▶ **What you need to do**
Every line from the one with "Instruction: Select ПгД" through the final line of the data below goes in the answer, copied exactly. Pictures do not.

▶ **Data under study**
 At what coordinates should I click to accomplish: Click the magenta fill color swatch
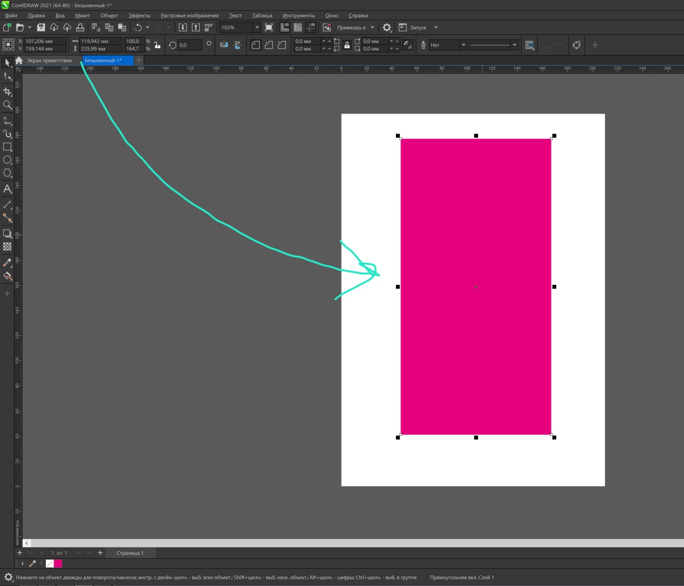point(58,564)
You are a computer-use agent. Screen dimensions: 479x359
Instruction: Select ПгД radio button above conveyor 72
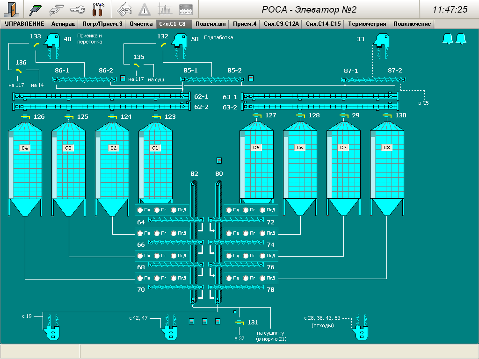[x=262, y=210]
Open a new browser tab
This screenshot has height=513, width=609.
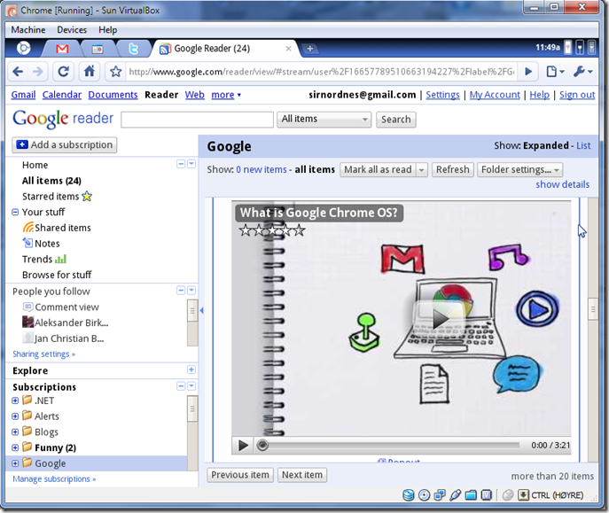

▶ **Task solution**
Instruction: Select ПгД radio button above conveyor 72
[x=262, y=210]
Open a new browser tab
This screenshot has height=513, width=609.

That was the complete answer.